### Texto fornecido
——————

Era uma vez uma avó…

Era uma vez uma senhora que parece já ter nascido com rugas no rosto e mãos trêmulas. Curioso paradoxo, mas não é que ela tinha mãos firmes o suficiente para costurar lindos vestidos de noiva? Claro que com o tempo começou a precisar de ajuda para colocar linha na agulha e os vestidos de noiva deram lugar às roupas da sua neta… Mas nunca vi mãos trêmulas tão precisas quanto as suas.

Essa velhinha cuidou de mim desde os meus quatro anos de vida. Acho que de certa forma tenho mais características dela do que da minha mãe em mim. Claro que na minha adolescência, apesar de morarmos no mesmo prédio ela foi sendo gradualmente substituída pelas minhas amigas, mas mesmo assim nunca reclamou.

Uma vez me lembro de ter falado que eu gostava de vinagrete e a partir daquele dia comi vinagrete no almoço por mais de quatro anos consecutivos. O melhor vinagrete do mundo.

——————

### Dados disponíveis

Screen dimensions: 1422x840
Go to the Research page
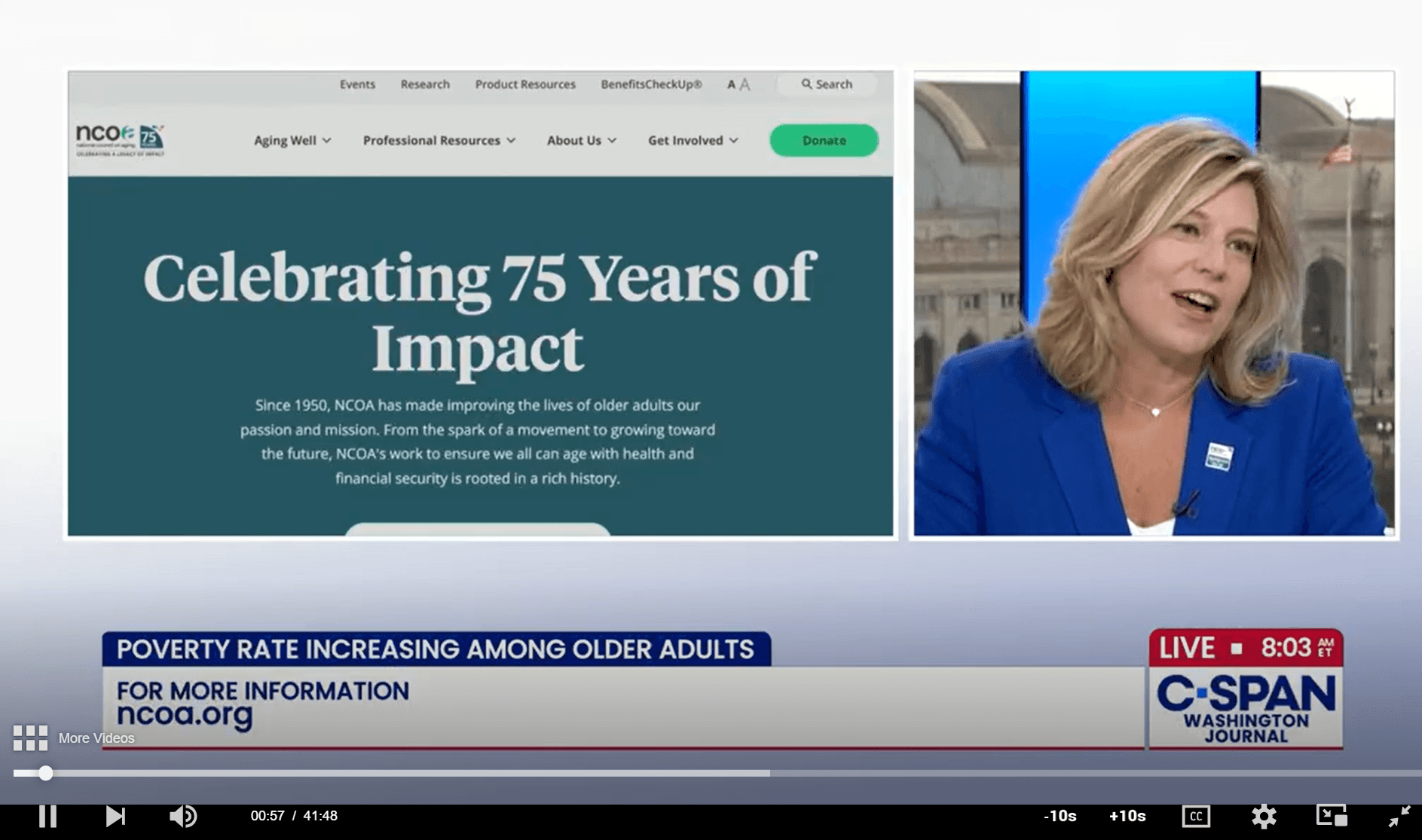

——————

### Objetivo
Reproduza o trecho do texto fornecido de "Era uma vez uma senhora" até "assim nunca reclamou.", trocando "agulha" por "máquina".

### Tarefa concluída
Era uma vez uma senhora que parece já ter nascido com rugas no rosto e mãos trêmulas. Curioso paradoxo, mas não é que ela tinha mãos firmes o suficiente para costurar lindos vestidos de noiva? Claro que com o tempo começou a precisar de ajuda para colocar linha na máquina e os vestidos de noiva deram lugar às roupas da sua neta… Mas nunca vi mãos trêmulas tão precisas quanto as suas.

Essa velhinha cuidou de mim desde os meus quatro anos de vida. Acho que de certa forma tenho mais características dela do que da minha mãe em mim. Claro que na minha adolescência, apesar de morarmos no mesmo prédio ela foi sendo gradualmente substituída pelas minhas amigas, mas mesmo assim nunca reclamou.